[[ Supplied records open ]]

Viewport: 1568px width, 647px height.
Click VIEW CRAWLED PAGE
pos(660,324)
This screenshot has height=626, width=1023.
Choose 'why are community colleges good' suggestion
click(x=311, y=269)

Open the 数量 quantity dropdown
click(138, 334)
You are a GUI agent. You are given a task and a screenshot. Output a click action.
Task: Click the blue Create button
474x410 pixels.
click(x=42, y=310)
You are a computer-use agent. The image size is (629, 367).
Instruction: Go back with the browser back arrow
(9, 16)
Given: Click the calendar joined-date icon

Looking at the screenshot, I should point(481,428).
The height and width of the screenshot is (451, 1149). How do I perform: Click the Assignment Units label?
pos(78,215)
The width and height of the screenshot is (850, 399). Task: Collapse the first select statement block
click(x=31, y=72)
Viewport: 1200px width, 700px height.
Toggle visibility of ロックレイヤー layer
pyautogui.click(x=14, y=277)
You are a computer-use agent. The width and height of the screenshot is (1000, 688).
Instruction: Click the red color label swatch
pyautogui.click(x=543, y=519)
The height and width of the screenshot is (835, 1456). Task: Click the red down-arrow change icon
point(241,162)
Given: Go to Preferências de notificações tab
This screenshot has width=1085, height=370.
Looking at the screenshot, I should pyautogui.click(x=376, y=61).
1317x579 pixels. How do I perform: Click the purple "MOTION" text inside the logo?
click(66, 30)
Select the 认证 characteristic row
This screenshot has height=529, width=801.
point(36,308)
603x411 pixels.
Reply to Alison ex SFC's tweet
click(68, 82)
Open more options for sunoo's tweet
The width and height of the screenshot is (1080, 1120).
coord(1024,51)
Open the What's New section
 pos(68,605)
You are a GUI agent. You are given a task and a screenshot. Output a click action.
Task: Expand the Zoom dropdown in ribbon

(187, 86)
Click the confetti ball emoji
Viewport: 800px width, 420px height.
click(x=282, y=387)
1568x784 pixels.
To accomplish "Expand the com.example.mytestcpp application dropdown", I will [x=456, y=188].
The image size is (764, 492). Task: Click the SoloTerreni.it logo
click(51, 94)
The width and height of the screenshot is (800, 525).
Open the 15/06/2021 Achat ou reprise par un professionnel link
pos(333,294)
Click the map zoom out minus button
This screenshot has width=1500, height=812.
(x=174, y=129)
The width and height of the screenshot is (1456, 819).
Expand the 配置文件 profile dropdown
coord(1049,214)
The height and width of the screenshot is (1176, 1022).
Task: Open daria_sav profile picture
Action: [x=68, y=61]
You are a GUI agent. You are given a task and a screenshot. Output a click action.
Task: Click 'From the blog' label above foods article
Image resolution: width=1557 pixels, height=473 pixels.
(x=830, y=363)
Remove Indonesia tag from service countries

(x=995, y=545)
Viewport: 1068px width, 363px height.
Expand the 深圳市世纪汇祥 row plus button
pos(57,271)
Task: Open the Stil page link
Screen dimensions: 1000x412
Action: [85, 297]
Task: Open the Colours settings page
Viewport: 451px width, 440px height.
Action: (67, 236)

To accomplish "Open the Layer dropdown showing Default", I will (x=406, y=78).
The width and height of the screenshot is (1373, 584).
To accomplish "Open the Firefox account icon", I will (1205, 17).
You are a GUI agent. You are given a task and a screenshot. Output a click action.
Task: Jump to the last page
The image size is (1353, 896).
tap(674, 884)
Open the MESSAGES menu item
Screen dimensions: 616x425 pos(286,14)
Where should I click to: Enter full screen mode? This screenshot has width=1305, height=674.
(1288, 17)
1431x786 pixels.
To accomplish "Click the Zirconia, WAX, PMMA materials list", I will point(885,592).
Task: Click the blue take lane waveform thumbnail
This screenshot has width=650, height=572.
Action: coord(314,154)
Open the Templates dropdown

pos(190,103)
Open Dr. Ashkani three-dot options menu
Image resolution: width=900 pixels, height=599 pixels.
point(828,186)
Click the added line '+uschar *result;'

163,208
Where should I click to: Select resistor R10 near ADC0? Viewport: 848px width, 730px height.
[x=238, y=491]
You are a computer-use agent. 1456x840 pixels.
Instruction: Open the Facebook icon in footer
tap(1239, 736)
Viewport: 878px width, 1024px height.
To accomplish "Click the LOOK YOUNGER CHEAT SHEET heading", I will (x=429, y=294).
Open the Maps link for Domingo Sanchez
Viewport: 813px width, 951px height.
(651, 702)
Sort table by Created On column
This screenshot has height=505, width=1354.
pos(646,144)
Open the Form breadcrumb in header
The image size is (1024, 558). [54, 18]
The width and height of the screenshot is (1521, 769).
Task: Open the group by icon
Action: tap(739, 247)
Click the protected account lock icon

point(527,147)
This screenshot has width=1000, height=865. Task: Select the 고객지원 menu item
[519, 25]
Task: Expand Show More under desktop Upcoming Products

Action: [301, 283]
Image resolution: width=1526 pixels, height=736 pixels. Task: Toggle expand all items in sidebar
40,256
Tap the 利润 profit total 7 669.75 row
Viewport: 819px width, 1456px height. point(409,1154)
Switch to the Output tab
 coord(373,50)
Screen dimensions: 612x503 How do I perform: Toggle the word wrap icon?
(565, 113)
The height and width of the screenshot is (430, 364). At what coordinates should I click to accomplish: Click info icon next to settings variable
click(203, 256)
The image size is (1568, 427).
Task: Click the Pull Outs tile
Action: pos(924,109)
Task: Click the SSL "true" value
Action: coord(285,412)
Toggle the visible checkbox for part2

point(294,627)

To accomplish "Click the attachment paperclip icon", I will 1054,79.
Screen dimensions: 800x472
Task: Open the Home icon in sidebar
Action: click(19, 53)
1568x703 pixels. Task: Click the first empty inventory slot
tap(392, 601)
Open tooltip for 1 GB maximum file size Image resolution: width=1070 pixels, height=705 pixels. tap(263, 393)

[[ Supplied records closed ]]

Exercise details » Reproduce each line above without any alteration.

Your solution »
Viewport: 1568px width, 647px height.
Click VIEW CRAWLED PAGE
pos(660,324)
This screenshot has height=626, width=1023.
Choose 'why are community colleges good' suggestion
click(x=311, y=269)

Open the 数量 quantity dropdown
click(138, 334)
You are a GUI agent. You are given a task and a screenshot. Output a click action.
Task: Click the blue Create button
474x410 pixels.
click(x=42, y=310)
You are a computer-use agent. The image size is (629, 367).
Instruction: Go back with the browser back arrow
(9, 16)
Given: Click the calendar joined-date icon

Looking at the screenshot, I should point(481,428).
The height and width of the screenshot is (451, 1149). How do I perform: Click the Assignment Units label?
pos(78,215)
The width and height of the screenshot is (850, 399). Task: Collapse the first select statement block
click(x=31, y=72)
Viewport: 1200px width, 700px height.
Toggle visibility of ロックレイヤー layer
pyautogui.click(x=14, y=277)
You are a computer-use agent. The width and height of the screenshot is (1000, 688).
Instruction: Click the red color label swatch
pyautogui.click(x=543, y=519)
The height and width of the screenshot is (835, 1456). Task: Click the red down-arrow change icon
point(241,162)
Given: Go to Preferências de notificações tab
This screenshot has width=1085, height=370.
Looking at the screenshot, I should pyautogui.click(x=376, y=61).
1317x579 pixels. How do I perform: Click the purple "MOTION" text inside the logo?
click(66, 30)
Select the 认证 characteristic row
This screenshot has height=529, width=801.
point(36,308)
603x411 pixels.
Reply to Alison ex SFC's tweet
click(68, 82)
Open more options for sunoo's tweet
The width and height of the screenshot is (1080, 1120).
coord(1024,51)
Open the What's New section
 pos(68,605)
You are a GUI agent. You are given a task and a screenshot. Output a click action.
Task: Expand the Zoom dropdown in ribbon

(187, 86)
Click the confetti ball emoji
Viewport: 800px width, 420px height.
click(x=282, y=387)
1568x784 pixels.
To accomplish "Expand the com.example.mytestcpp application dropdown", I will [x=456, y=188].
The image size is (764, 492). Task: Click the SoloTerreni.it logo
click(51, 94)
The width and height of the screenshot is (800, 525).
Open the 15/06/2021 Achat ou reprise par un professionnel link
pos(333,294)
Click the map zoom out minus button
This screenshot has width=1500, height=812.
(x=174, y=129)
The width and height of the screenshot is (1456, 819).
Expand the 配置文件 profile dropdown
coord(1049,214)
The height and width of the screenshot is (1176, 1022).
Task: Open daria_sav profile picture
Action: [x=68, y=61]
You are a GUI agent. You are given a task and a screenshot. Output a click action.
Task: Click 'From the blog' label above foods article
Image resolution: width=1557 pixels, height=473 pixels.
(x=830, y=363)
Remove Indonesia tag from service countries

(x=995, y=545)
Viewport: 1068px width, 363px height.
Expand the 深圳市世纪汇祥 row plus button
pos(57,271)
Task: Open the Stil page link
Screen dimensions: 1000x412
Action: [85, 297]
Task: Open the Colours settings page
Viewport: 451px width, 440px height.
Action: (67, 236)

To accomplish "Open the Layer dropdown showing Default", I will (x=406, y=78).
The width and height of the screenshot is (1373, 584).
To accomplish "Open the Firefox account icon", I will (1205, 17).
You are a GUI agent. You are given a task and a screenshot. Output a click action.
Task: Jump to the last page
The image size is (1353, 896).
tap(674, 884)
Open the MESSAGES menu item
Screen dimensions: 616x425 pos(286,14)
Where should I click to: Enter full screen mode? This screenshot has width=1305, height=674.
(1288, 17)
1431x786 pixels.
To accomplish "Click the Zirconia, WAX, PMMA materials list", I will point(885,592).
Task: Click the blue take lane waveform thumbnail
This screenshot has width=650, height=572.
Action: coord(314,154)
Open the Templates dropdown

pos(190,103)
Open Dr. Ashkani three-dot options menu
Image resolution: width=900 pixels, height=599 pixels.
point(828,186)
Click the added line '+uschar *result;'

163,208
Where should I click to: Select resistor R10 near ADC0? Viewport: 848px width, 730px height.
[x=238, y=491]
You are a computer-use agent. 1456x840 pixels.
Instruction: Open the Facebook icon in footer
tap(1239, 736)
Viewport: 878px width, 1024px height.
To accomplish "Click the LOOK YOUNGER CHEAT SHEET heading", I will (x=429, y=294).
Open the Maps link for Domingo Sanchez
Viewport: 813px width, 951px height.
(651, 702)
Sort table by Created On column
This screenshot has height=505, width=1354.
pos(646,144)
Open the Form breadcrumb in header
The image size is (1024, 558). [54, 18]
The width and height of the screenshot is (1521, 769).
Task: Open the group by icon
Action: tap(739, 247)
Click the protected account lock icon

point(527,147)
This screenshot has width=1000, height=865. Task: Select the 고객지원 menu item
[519, 25]
Task: Expand Show More under desktop Upcoming Products

Action: [301, 283]
Image resolution: width=1526 pixels, height=736 pixels. Task: Toggle expand all items in sidebar
40,256
Tap the 利润 profit total 7 669.75 row
Viewport: 819px width, 1456px height. point(409,1154)
Switch to the Output tab
 coord(373,50)
Screen dimensions: 612x503 How do I perform: Toggle the word wrap icon?
(565, 113)
The height and width of the screenshot is (430, 364). At what coordinates should I click to accomplish: Click info icon next to settings variable
click(203, 256)
The image size is (1568, 427).
Task: Click the Pull Outs tile
Action: pos(924,109)
Task: Click the SSL "true" value
Action: coord(285,412)
Toggle the visible checkbox for part2

point(294,627)

To accomplish "Click the attachment paperclip icon", I will 1054,79.
Screen dimensions: 800x472
Task: Open the Home icon in sidebar
Action: click(19, 53)
1568x703 pixels. Task: Click the first empty inventory slot
tap(392, 601)
Open tooltip for 1 GB maximum file size Image resolution: width=1070 pixels, height=705 pixels. tap(263, 393)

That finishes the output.